In light of their previous work on The Mitchells vs. The Machines, the film’s large focus on reality-hopping makes it feel as if producers Phil Lord and Chris Miller just wanted an opportunity for them to show off what they could do a with variety of different animation styles.
To that end, Across the Spider-Verse eventually ended up employing the largest crew ever for an animated film, with over 1,000 creators ranging from artists, to background designers, to animators, to bring its spectacle to life.
And while their efforts have certainly helped establish the film as an incredible feat for animation and is one of the primary reasons so many people are enjoying it, the real question still remains: Outside of its dazzling visuals, will it be worth checking out it in the long run?
For most audiences, all of the multiverse-centric films that have been released in the past couple of years are starting to feel the same – and unfortunately, this applies to Across the Spider-Verse as well.
As a bigger sequel, Across the Spider-Verse expertly expands on every aspect of the original film. However, with 100 different story webs to follow rather than a concise five or six, the film’s storytelling is, to say the least, strained.
From a critical standpoint, the film is at its most enjoyable when providing audiences with a heavy dose of nostalgia or presenting them with a mass amount of characters – and even then, these cameos lose their luster when you realize that they’re only meant to say a few lines or occupy background space before inevitably becoming expensive canon fodder.
With six universes, a large cast of characters, and a fair helping of universe-hopping, the film unsurprisingly features a lot of dialogue and exposition in-between its actions, and as such tends to drag at numerous points throughout its two-hour-plus run time.
Further, the film’s thematic use of different visual styles for all the Spiders makes the entire package feel like an anthology of stitched together stories, like a Frankenstein’d and ADHD-infused version of Netflix’s Love, Death, and Robots, rather than a single cohesive story.

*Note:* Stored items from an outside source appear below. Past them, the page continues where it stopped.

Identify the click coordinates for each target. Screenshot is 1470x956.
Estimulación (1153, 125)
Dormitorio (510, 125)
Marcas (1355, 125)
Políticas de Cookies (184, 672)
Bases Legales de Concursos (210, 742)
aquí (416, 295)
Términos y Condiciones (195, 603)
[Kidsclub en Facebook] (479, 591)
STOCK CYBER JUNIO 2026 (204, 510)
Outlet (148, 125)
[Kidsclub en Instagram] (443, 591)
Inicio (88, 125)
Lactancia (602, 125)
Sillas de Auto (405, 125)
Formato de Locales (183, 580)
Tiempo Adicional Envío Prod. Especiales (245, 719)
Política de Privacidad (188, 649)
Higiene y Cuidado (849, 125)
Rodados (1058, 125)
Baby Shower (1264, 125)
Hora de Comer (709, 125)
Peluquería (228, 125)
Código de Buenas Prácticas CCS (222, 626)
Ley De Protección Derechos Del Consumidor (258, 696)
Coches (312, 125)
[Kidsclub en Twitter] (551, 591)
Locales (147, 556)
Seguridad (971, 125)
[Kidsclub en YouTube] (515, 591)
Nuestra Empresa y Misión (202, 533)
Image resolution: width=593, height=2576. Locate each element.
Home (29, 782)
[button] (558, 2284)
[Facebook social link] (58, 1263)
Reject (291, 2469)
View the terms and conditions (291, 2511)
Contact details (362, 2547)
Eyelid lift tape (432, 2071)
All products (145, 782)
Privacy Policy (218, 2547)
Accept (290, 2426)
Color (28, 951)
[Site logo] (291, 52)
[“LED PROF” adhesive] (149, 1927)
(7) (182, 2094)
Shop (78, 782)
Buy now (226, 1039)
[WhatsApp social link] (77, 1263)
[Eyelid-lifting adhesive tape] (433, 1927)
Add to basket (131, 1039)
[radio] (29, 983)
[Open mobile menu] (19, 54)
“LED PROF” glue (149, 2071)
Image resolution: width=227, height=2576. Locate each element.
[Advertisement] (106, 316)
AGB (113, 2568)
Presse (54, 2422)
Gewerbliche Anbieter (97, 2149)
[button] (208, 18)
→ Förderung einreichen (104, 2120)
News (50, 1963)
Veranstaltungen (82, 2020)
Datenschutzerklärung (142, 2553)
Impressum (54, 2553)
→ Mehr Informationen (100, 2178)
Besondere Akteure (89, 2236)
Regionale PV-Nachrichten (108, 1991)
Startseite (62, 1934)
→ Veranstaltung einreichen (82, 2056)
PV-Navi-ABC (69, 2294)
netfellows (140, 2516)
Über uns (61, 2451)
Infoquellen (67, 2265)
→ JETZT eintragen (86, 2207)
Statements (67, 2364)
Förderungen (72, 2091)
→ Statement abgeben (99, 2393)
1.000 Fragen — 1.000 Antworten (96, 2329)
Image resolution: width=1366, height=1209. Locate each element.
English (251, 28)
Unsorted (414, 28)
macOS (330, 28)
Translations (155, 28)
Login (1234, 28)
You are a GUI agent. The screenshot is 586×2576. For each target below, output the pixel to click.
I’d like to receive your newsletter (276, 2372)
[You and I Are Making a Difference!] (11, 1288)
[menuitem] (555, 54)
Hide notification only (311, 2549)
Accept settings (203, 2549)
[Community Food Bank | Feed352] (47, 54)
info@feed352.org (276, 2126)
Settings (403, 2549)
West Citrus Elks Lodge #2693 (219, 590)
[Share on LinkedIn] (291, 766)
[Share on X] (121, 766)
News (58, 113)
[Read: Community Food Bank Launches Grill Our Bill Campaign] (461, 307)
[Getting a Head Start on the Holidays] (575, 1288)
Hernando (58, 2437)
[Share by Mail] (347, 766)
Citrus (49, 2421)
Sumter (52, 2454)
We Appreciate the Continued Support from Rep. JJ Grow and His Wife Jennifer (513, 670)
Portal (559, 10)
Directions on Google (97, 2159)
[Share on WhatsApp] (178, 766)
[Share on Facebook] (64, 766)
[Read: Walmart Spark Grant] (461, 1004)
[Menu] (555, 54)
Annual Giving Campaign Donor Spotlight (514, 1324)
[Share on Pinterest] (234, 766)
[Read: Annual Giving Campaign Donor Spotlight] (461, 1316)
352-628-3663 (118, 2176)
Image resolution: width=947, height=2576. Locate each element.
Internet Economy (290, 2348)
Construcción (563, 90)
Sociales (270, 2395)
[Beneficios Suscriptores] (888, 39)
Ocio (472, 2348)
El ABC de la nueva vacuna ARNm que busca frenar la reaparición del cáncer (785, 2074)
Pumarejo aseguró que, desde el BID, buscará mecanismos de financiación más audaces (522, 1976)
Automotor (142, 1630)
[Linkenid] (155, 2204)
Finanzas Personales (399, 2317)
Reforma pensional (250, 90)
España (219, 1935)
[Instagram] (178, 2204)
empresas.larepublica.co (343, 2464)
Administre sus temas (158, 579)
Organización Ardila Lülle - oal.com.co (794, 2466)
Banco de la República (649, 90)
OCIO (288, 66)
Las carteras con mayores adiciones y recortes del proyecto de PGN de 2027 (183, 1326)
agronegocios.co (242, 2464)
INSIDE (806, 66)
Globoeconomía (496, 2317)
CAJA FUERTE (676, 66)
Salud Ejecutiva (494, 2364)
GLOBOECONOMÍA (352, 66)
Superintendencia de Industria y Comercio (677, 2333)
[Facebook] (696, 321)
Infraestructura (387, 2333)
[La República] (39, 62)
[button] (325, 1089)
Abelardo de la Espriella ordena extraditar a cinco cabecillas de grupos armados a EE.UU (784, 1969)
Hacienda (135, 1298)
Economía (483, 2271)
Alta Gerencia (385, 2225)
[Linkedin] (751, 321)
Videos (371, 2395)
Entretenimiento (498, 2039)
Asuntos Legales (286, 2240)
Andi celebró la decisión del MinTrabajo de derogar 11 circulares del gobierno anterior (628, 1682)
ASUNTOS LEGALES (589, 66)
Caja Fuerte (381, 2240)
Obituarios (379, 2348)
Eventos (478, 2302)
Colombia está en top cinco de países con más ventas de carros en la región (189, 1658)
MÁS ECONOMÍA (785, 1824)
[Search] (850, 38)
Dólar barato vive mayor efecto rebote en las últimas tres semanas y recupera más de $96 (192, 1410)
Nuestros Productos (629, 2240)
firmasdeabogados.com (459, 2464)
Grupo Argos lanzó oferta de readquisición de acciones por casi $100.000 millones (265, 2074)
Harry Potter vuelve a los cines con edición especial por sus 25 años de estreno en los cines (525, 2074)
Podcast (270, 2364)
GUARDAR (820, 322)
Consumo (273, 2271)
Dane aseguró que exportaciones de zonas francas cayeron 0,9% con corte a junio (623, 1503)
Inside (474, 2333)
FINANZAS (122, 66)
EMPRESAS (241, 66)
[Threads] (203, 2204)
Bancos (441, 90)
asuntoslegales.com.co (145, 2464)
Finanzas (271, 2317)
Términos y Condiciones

Maybe this stylistic experiment will smooth out its cohesion over the course of another two-and-a-half-hour outing, but as it applies to Across the Spider-Verse, the film feels like a piece of Banksy-inspired street art that is so monumentally cluttered yet mesmerizing at the same time.
And perhaps Beyond the Spider-Verse will retroactively make Across’ story more enjoyable, but for now, the franchise’s flashy visuals are fully in controls of its web-shooters.
As a stand alone feature, Across the Spider-Verse is groundbreaking with its half-a-dozen animation styles and plethora of Spider-Men. The Spot is an insanely cool villain, Spider-Man 2099 is an anti-hero teetering on the verge of becoming a full-time villain, and Spider-Punk oozes overall awesomeness.
But with the film sitting at 162 minutes and a sequel on the way in less than a year, the story ultimately feels like it’s stretched beyond its means.
- Unbelievable animation.
- The new characters are increedible.
- The ending leaves you hooked and waiting for 'Beyond the Spider-Verse'
- Feels like too much of a good thing.
- So many different animation styles make the film feel detached and disjointed
- The story drags at times and there are too many Spider-People.